= WORK REQUEST =
Transcribe the listing below only from the line with "Trở lại Khoa học - Công nghệ (6, 1508)" up to and including the line with "Tia Sáng RSS (10, 2528)".

= INPUT MATERIAL =
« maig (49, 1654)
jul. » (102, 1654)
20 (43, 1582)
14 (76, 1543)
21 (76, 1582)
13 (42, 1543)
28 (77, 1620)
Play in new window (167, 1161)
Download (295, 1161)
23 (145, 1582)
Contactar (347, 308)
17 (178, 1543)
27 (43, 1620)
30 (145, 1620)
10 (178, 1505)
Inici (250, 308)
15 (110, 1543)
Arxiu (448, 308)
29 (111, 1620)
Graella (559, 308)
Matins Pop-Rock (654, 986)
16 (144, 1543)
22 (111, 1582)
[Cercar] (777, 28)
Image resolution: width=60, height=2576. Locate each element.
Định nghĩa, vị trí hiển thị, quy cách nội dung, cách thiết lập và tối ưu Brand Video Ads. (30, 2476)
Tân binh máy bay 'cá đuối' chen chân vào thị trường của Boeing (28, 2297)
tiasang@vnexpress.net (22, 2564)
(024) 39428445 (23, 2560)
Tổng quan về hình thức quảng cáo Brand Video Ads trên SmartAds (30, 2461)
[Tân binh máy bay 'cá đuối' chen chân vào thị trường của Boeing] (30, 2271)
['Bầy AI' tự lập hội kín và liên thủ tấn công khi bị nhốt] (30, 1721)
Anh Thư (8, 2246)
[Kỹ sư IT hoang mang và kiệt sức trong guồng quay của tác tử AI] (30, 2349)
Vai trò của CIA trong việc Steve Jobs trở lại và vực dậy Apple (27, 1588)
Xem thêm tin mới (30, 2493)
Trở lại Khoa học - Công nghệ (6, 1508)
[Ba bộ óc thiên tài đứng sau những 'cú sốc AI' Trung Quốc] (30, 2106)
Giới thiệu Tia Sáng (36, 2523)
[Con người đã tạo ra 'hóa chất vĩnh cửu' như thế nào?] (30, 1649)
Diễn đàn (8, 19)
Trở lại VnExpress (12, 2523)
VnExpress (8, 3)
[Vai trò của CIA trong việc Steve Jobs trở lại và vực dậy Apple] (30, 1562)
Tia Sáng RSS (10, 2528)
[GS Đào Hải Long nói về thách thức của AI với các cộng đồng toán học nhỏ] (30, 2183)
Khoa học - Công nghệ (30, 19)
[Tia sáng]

= EXERCISE RESPONSE =
Trở lại Khoa học - Công nghệ (6, 1508)
[Ba bộ óc thiên tài đứng sau những 'cú sốc AI' Trung Quốc] (30, 2106)
Giới thiệu Tia Sáng (36, 2523)
[Con người đã tạo ra 'hóa chất vĩnh cửu' như thế nào?] (30, 1649)
Diễn đàn (8, 19)
Trở lại VnExpress (12, 2523)
VnExpress (8, 3)
[Vai trò của CIA trong việc Steve Jobs trở lại và vực dậy Apple] (30, 1562)
Tia Sáng RSS (10, 2528)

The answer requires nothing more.